▶ Questions to answer
1. In the West Seattle Bridge editorial, rewrite the passage between "But her Thursday" and "city’s 77 bridges.", inclusive, changing "maintenance" to "upkeep".
2. Why does the West Seattle Bridge editorial say that repairing the bridge could cost about the same as replacing it over the long term? Answer in one to three sentences.
3. Resume the West Seattle Bridge editorial after its last sentence.

▶ Page extract
Seattle Mayor Jenny Durkan’s decision to repair rather than replace the broken West Seattle Bridge may be debated for decades to come.
But her Thursday decision provides certainty and practicality the city desperately needs as it grapples with the pandemic and economic recovery. Seattle must now get the bridge done as quickly and safely as possible, and redouble efforts to maintain all its bridges.
Repairing the West Seattle Bridge will be faster and cheaper up front but could cost about the same as a replacement over the long term.
That’s because Seattle still has to replace the bridge in 15 to 40 years, so it’s committing to two massive expenditures in the corridor during this generation.
The repair option also requires more annual maintenance spending.
This dilemma — and terrible congestion and pollution caused since the cracking forced the bridge closure in March — highlights the importance of adequately funding bridge maintenance to avoid additional debacles with the city’s 77 bridges.
Astonishingly, a majority of the Seattle City Council apparently does not appreciate the urgency of this need.
On Wednesday, Council President M. Lorena González scuttled a wise proposal to use car-tab revenue to start addressing the city’s chronic underfunding of bridge maintenance and preservation.

▶ Extracted information
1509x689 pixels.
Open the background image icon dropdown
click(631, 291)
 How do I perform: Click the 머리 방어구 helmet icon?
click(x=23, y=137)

▶ Answers
1.
But her Thursday decision provides certainty and practicality the city desperately needs as it grapples with the pandemic and economic recovery. Seattle must now get the bridge done as quickly and safely as possible, and redouble efforts to maintain all its bridges.
Repairing the West Seattle Bridge will be faster and cheaper up front but could cost about the same as a replacement over the long term.
That’s because Seattle still has to replace the bridge in 15 to 40 years, so it’s committing to two massive expenditures in the corridor during this generation.
The repair option also requires more annual upkeep spending.
This dilemma — and terrible congestion and pollution caused since the cracking forced the bridge closure in March — highlights the importance of adequately funding bridge upkeep to avoid additional debacles with the city’s 77 bridges.

2. Seattle will still have to replace the bridge in 15 to 40 years, so repairing it commits the city to two massive expenditures in the corridor during this generation. The repair option also requires more annual maintenance spending.

3.
A September audit, prompted by the West Seattle situation, found the condition of Seattle’s bridges worsened over the last decade as City Hall ignored warnings of its own bridge experts and spent soaring revenues on other things.
Only 22 of the city’s 77 bridges are now in “good” condition, and two major ones, the Magnolia and University bridges, are rated in worse condition than the West Seattle Bridge was before its closure.
Council Transportation Chair Alex Pedersen called to start closing the maintenance gap with revenue from a $20 car-tab fee, providing $3.6 million.
But that smart idea was shot down by González, along with members Teresa Mosqueda, Tammy Morales, Kshama Sawant and Dan Strauss.
They opted instead to ask advocacy groups (which want car-tab dollars spent on their causes) and Durkan’s administration (which shortchanges maintenance) how to spend car-tab revenue. That’s like asking kids if they want salad or candy, instead of deciding what’s best for dinner.
González said it’s “possible” after that process “that a portion of the dollars” still go to bridge maintenance.
While there are merits to transit and bike causes, they are already generously funded by the city. Seattle taxpayers also just approved a sales tax that will generate more than $26 million a year for a variety of bus and non-car spending.
Caving to groups wanting ever more, instead of promptly funding maintenance and avoiding more pollution-causing closures, could be self-interest: Advocacy groups and labor organizations behind them heavily support loyal politicians.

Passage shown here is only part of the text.